Research

Research & Benchmarks

SWE-bench Evolution

SWE-bench Verified is the primary benchmark for autonomous coding agents solving real GitHub issues. Score progression:

SWE-bench Verified score progression
Date	Model / Agent	Score	Note
Early 2024	Best available	~33%	Baseline year
Mid-2025	Multiple	~55-60%	Rapid improvement
Oct 2025	Claude 3.5 Sonnet (new)	63%	With open-source agent harness
Jan 2026	Various	~70%	Chinese models in top 10
Feb 2026	Claude 4.5 Opus	76.8%	Current best

Key Research Findings

AlphaEvolve (Google DeepMind, May 2025)

Evolutionary coding agent pairing Gemini Flash (idea generation) with Gemini Pro (evaluation). Automated evaluation pipelines grade outputs. Key results: new 48-multiplication algorithm for 4x4 complex matrices (first improvement over Strassen 1969); 0.7% of Google's global compute recovered; 23% speedup in FlashAttention kernels; 1% reduction in Gemini training time. Demonstrates AI improving the infrastructure that powers AI.

Live-SWE-agent (UIUC, Nov 2025)

First coding agent that self-evolves during runtime. Creates custom tools on-the-fly while solving problems — the agent recognises missing capabilities and builds them mid-task. 45.8% on SWE-bench Pro. Points toward L12 capability.

Self-healing code vulnerability study

Research on iterative AI refinement loops found a 37.6% increase in critical security vulnerabilities after 5 iterations. Each "fix" pass introduces new vulnerabilities while addressing old ones, creating a vulnerability treadmill.

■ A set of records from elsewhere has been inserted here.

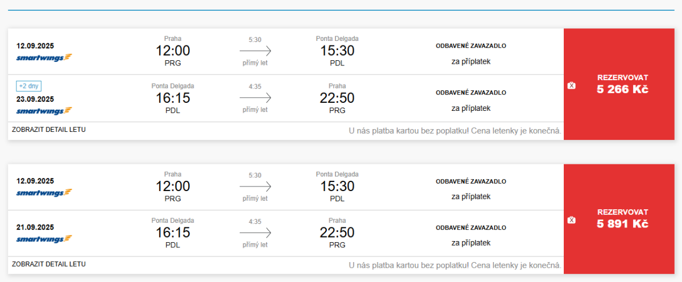Click the direct-flight arrow of the 21.09.2025 return
This screenshot has height=282, width=682.
coord(255,233)
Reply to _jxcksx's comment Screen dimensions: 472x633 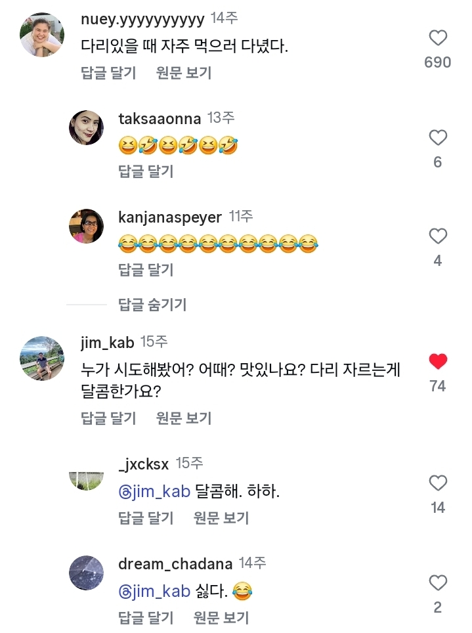point(146,517)
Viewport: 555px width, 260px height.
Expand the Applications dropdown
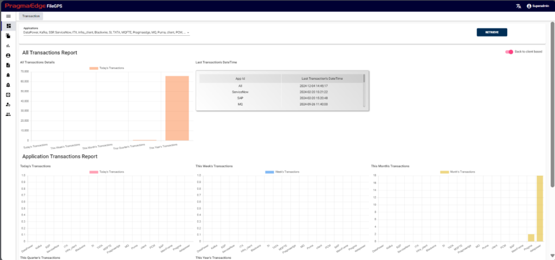[188, 33]
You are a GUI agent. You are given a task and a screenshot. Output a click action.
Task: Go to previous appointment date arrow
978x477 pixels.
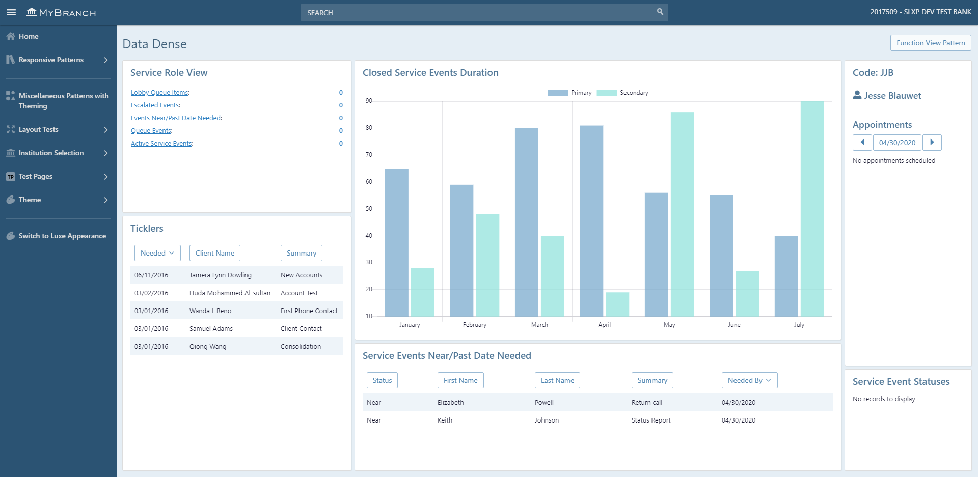pyautogui.click(x=862, y=143)
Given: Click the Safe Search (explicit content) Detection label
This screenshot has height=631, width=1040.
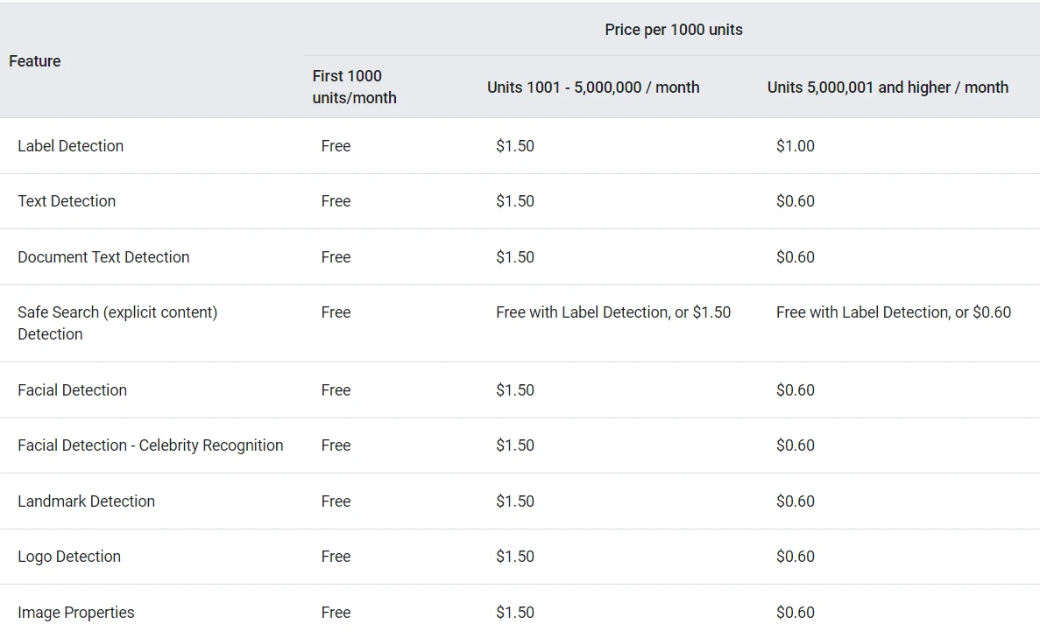Looking at the screenshot, I should click(117, 323).
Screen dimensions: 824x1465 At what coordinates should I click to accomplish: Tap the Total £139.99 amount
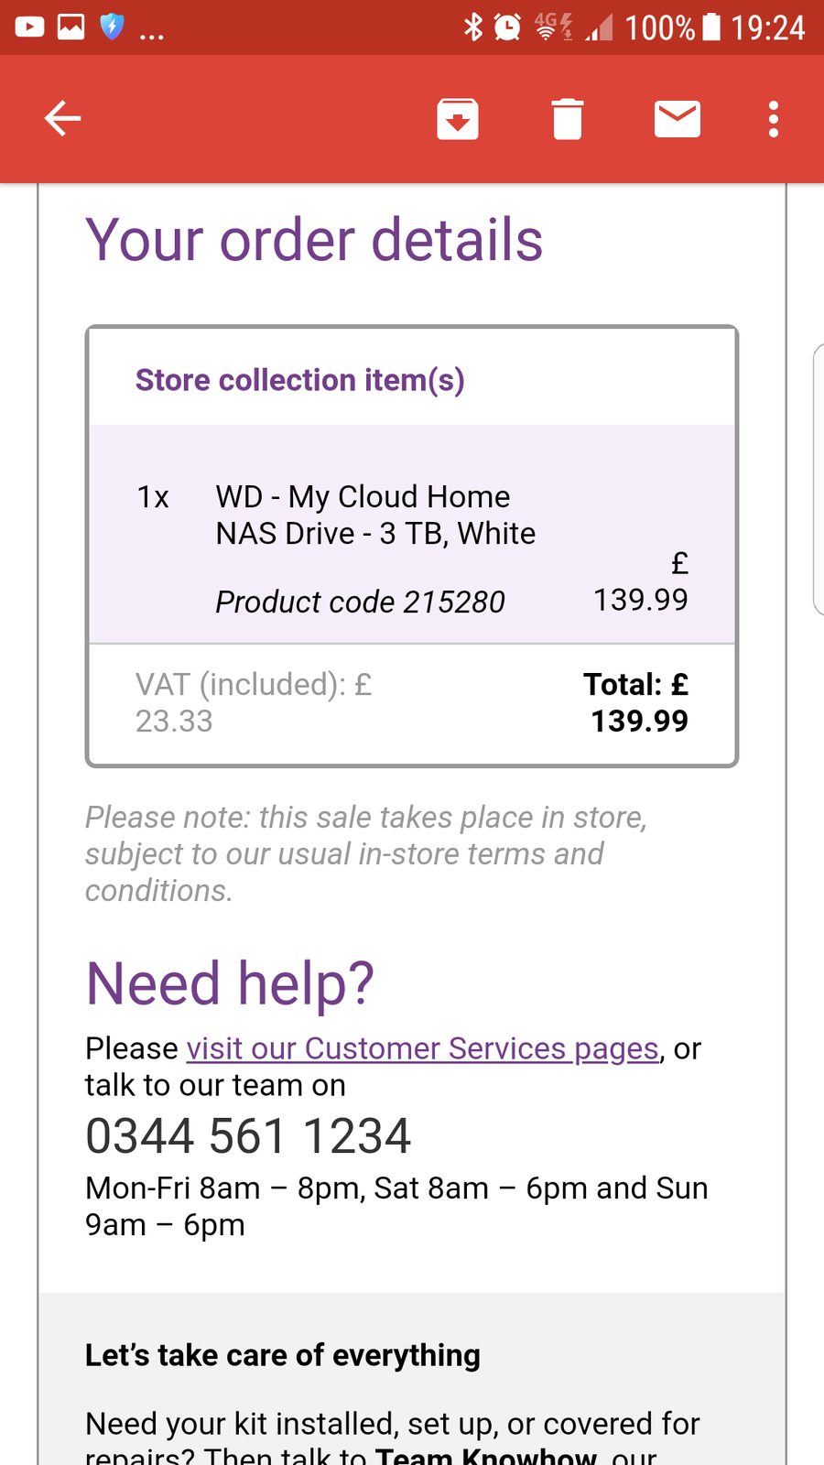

Snyk 2026 AI Security Report

48% of AI-generated code contains security vulnerabilities. The rate is higher for infrastructure code (Terraform, Kubernetes manifests) than application code.

Anthropic skill formation RCT

52 engineers learning a new codebase. Those using AI completed tasks faster but scored 17% lower on knowledge quizzes about the codebase they worked on. First controlled evidence that AI tools may create a dependency that inhibits deep learning.

Stanford employment data

Software developer employment aged 22-25 fell nearly 20% between 2022 and 2025. Correlation, not causation — but the timing aligns with L4-L6 adoption.

SWE-bench Multilingual

Extends the benchmark beyond Python. Claude's score drops from 63% to 43% on non-Python tasks, revealing that language-specific training creates brittle generalisation.

SWE-smith (Princeton, NeurIPS 2025 Spotlight)

50,000+ task instances from 128 repositories — 10x larger than original SWE-bench. Open-source models trained on SWE-smith achieve 40.2% on SWE-bench Verified, approaching closed-model performance.

MIT CSAIL study (ICML 2025)

Mapped systematic roadblocks to autonomous software engineering. Found that while AI agents excel at well-scoped, test-driven tasks, they struggle with ambiguous requirements, cross-system dependencies, and tasks requiring domain knowledge not present in the codebase.